Пасмурное небо по-прежнему навевало гнетущую тоску, но радовал порывистый ветер. Человек средневековья понял бы этот знак свыше как надежду на прояснение в небесах и непременно помолился бы. Среди гвардейцев никто не молился, как давно заметил капитан. Исключая, конечно, Сергия, да и тот только единожды бился головой об пол, и очевидно, то моление можно было бы объяснить, да и объяснения не нужны: все в тот момент испытывали отчаяние. Внешний замковый двор между донжоном с пристроенным домом и окружающей стеной поражал огромностью своего пространства. Приземистая банька, построенная на краю этого пространства, была практически не видна из-за насыпного вала землицы вокруг бани, что образовался в процессе строительных работ.

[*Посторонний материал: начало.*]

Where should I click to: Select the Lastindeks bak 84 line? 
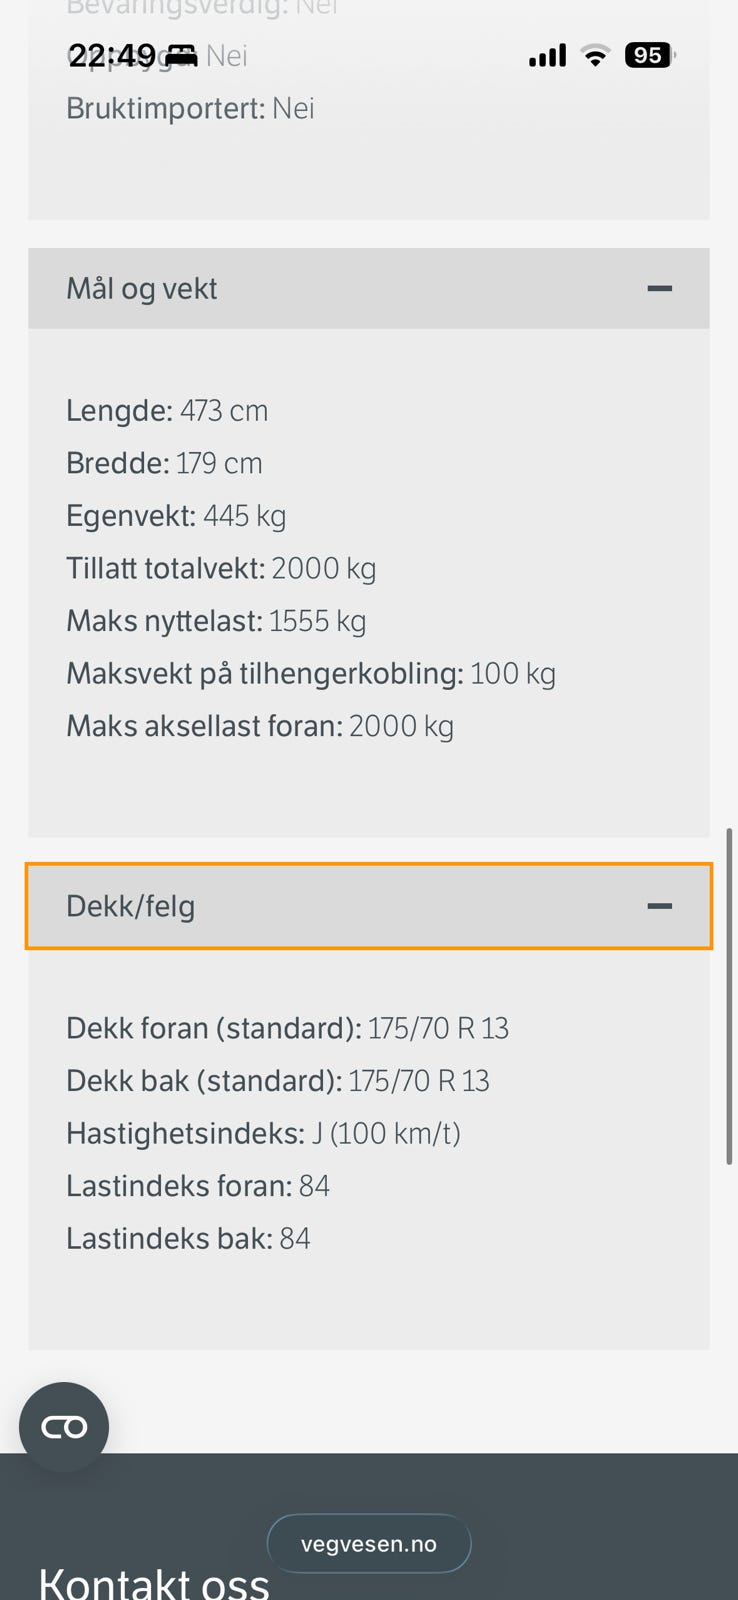(x=188, y=1239)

Капитан с грустью глянул на бывший гостевой дом. Кое-что извлекли из-под завалов. Быстро местная челядь затушила пожар! Рад-радёхонек был бывалый солдат, когда нашёл свой намокший сидор. Копылов обнаружил единственный уцелевший подсумок, где было-то всего два рожка. Увы, все ППШ и шмайсеры, кроме того, что остался у Копылова, пришлось закопать. Слава богу, что никого не задело при взрывах боекомплектов. Мушкеты, к удивлению капитана, нашли в целости и сохранности.

Чтобы отвлечь себя от грустных мыслей, командир воскликнул:

— Всё ж добился своего! Решился князь Иван на возвращение в Треву. Пойдём с ним и погоним немцев. Освободим западных славян!

— На хрена нам это надо, капитан? — с дрожью в голосе спросил Сергий

Любой бы из тех Иванов, кто помнит своё родство, психанул бы на месте Ивана Белова, но его имя дано было ему по настоянию родной матушки, и крещён он был по её желанию, и остался он в неведении о своём истинном имени, что мог бы дать ему отец. Возможно, двойственность его внутреннего мира или, вернее, духовное наследие и воспитание, полученное от язычника и христианки, приучило его думать и сохранять хладнокровие. Такая двойственность, может быть, и хороша для размышлений человека, пришедшего к атеизму, во время отдыха после боя, но в критических ситуациях им руководила иная сила, для которой он, хотя и имел множество определений, связанных с честью, присягой и традициями, но так и не выбрал единственного и самого верного.

— Если не желаешь, можешь катиться на все четыре стороны! Удерживать не буду. Только ответь мне на один вопрос: твои предки-старообрядцы помнят, откуда в Сибирь пришли? Или как все — вспоминают лишь два-три поколения прадедов?

— Мои помнят. Многое помнят, аж до времён Алексея Михайловича. Из Устюга бежали мои предки.